Yannick Payette and his partner controlled several companies in the crane rental business and sold the assets of those companies to Guay Inc. for $26 million in October 2004. The purchase agreements contained non-competition and non-solicitation clauses which would apply for a period of five years running from the date on which Payette and his partner ceased to be employed directly or indirectly by the purchaser. The non-competition clause precluded Payette and Lafortune from being employed or otherwise involved in the crane rental industry anywhere in the province of Quebec throughout the five-year period, while the non-solicitation clause precluded them from soliciting or “do[ing] business or attempt[ing] to do business” with any of their former customers or the customers of Guay Inc. during the same period.

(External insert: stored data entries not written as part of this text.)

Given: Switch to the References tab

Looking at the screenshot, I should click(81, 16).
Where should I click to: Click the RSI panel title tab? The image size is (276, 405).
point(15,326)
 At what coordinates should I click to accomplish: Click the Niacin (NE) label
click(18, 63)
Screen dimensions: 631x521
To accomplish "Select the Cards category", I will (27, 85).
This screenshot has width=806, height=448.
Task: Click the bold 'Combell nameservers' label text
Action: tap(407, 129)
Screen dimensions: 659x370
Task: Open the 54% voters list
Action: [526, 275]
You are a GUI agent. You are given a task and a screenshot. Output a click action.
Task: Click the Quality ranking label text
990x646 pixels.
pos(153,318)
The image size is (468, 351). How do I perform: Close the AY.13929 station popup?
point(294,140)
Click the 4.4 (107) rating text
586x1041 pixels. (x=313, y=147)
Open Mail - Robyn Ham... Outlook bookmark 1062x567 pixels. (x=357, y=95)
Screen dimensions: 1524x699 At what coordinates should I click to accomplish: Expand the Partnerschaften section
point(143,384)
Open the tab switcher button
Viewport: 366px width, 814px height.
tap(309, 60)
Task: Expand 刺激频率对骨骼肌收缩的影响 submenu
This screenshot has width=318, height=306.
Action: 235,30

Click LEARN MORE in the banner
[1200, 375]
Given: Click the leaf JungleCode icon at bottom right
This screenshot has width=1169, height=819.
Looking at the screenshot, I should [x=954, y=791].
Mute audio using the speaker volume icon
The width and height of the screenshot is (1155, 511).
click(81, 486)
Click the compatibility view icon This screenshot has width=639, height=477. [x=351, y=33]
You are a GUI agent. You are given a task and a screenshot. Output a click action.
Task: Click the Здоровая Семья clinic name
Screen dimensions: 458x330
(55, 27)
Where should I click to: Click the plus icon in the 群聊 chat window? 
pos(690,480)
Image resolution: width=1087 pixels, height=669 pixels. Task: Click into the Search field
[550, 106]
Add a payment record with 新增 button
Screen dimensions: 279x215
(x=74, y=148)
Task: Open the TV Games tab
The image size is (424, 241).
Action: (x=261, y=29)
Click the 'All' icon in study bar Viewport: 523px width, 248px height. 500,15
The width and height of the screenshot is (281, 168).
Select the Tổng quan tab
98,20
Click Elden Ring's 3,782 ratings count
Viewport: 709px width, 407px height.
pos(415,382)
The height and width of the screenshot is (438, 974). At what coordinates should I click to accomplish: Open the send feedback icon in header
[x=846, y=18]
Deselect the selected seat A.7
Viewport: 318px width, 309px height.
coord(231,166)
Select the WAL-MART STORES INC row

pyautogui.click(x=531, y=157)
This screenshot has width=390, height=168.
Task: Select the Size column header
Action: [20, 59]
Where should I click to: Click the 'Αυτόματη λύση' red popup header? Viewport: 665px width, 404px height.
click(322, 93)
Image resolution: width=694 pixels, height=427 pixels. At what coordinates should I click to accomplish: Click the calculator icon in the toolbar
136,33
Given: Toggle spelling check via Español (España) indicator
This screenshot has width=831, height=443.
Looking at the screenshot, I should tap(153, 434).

The terms of the purchase agreement also included a provision that Payette and his partner would stay on with Guay Inc. as contractors for a period of 6 months after which there was the possibility of a further employment relationship. Payette was in fact employed by Guay Inc. through what became an employment contract of indefinite duration. He was dismissed without cause on August 3, 2009. A few months later, he and his partner were paid $150,000 in compensation in resolution of the termination of their employment. In March 2010, Payette began working for a direct competitor of Guay Inc., Mammoet Crane Inc.
Guay Inc. sought and obtained a interlocutory injunction against Payette requiring compliance with the aforementioned restrictive covenants until the hearing of the case on its merits, which proceeded all the way to the Supreme Court of Canada.